Directive |
Rewrite the entries below with "Screen dimensions" replaced by "Screen size" wherever it occurs, leaving every other character as it is.
** begin **
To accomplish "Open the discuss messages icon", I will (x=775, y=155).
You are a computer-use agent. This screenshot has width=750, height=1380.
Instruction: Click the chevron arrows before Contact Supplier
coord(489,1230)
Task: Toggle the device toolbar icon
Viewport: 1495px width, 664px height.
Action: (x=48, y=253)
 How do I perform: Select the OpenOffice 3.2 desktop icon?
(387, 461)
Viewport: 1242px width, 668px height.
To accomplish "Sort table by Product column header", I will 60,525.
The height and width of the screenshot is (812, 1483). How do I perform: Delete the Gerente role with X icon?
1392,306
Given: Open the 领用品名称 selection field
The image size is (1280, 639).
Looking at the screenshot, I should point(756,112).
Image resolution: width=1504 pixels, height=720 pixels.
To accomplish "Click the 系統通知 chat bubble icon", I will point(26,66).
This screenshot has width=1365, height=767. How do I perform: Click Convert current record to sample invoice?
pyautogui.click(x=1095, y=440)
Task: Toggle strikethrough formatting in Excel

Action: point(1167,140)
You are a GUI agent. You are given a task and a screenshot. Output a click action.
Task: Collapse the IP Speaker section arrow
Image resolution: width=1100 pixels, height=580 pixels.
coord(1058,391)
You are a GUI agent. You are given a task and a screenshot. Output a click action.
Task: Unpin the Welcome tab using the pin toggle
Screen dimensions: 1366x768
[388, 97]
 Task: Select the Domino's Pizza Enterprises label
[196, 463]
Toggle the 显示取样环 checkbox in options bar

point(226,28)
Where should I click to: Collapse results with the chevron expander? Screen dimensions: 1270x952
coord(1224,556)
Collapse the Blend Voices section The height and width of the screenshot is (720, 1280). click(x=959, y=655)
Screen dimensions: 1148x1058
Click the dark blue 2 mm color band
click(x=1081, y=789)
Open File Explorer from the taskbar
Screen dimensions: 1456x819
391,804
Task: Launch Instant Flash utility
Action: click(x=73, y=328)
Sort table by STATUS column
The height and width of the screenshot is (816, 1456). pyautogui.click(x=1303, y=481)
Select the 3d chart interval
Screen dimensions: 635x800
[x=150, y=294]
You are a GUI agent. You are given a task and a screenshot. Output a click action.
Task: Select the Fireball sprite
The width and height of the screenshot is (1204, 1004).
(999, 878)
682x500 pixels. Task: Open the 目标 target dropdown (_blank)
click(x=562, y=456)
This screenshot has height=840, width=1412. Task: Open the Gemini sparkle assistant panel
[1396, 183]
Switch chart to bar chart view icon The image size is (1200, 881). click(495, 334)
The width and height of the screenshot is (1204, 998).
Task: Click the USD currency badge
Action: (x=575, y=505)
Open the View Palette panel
** end **
Full solution |
To accomplish "Open the discuss messages icon", I will (x=775, y=155).
You are a computer-use agent. This screenshot has width=750, height=1380.
Instruction: Click the chevron arrows before Contact Supplier
coord(489,1230)
Task: Toggle the device toolbar icon
Viewport: 1495px width, 664px height.
Action: (x=48, y=253)
 How do I perform: Select the OpenOffice 3.2 desktop icon?
(387, 461)
Viewport: 1242px width, 668px height.
To accomplish "Sort table by Product column header", I will 60,525.
The height and width of the screenshot is (812, 1483). How do I perform: Delete the Gerente role with X icon?
1392,306
Given: Open the 领用品名称 selection field
The image size is (1280, 639).
Looking at the screenshot, I should point(756,112).
Image resolution: width=1504 pixels, height=720 pixels.
To accomplish "Click the 系統通知 chat bubble icon", I will point(26,66).
This screenshot has width=1365, height=767. How do I perform: Click Convert current record to sample invoice?
pyautogui.click(x=1095, y=440)
Task: Toggle strikethrough formatting in Excel

Action: point(1167,140)
You are a GUI agent. You are given a task and a screenshot. Output a click action.
Task: Collapse the IP Speaker section arrow
Image resolution: width=1100 pixels, height=580 pixels.
coord(1058,391)
You are a GUI agent. You are given a task and a screenshot. Output a click action.
Task: Unpin the Welcome tab using the pin toggle
Screen size: 1366x768
[388, 97]
 Task: Select the Domino's Pizza Enterprises label
[196, 463]
Toggle the 显示取样环 checkbox in options bar

point(226,28)
Where should I click to: Collapse results with the chevron expander? Screen size: 1270x952
coord(1224,556)
Collapse the Blend Voices section The height and width of the screenshot is (720, 1280). click(x=959, y=655)
Screen size: 1148x1058
Click the dark blue 2 mm color band
click(x=1081, y=789)
Open File Explorer from the taskbar
Screen size: 1456x819
391,804
Task: Launch Instant Flash utility
Action: click(x=73, y=328)
Sort table by STATUS column
The height and width of the screenshot is (816, 1456). pyautogui.click(x=1303, y=481)
Select the 3d chart interval
Screen size: 635x800
[x=150, y=294]
You are a GUI agent. You are given a task and a screenshot. Output a click action.
Task: Select the Fireball sprite
The width and height of the screenshot is (1204, 1004).
(999, 878)
682x500 pixels. Task: Open the 目标 target dropdown (_blank)
click(x=562, y=456)
This screenshot has height=840, width=1412. Task: Open the Gemini sparkle assistant panel
[1396, 183]
Switch chart to bar chart view icon The image size is (1200, 881). click(495, 334)
The width and height of the screenshot is (1204, 998).
Task: Click the USD currency badge
Action: (x=575, y=505)
Open the View Palette panel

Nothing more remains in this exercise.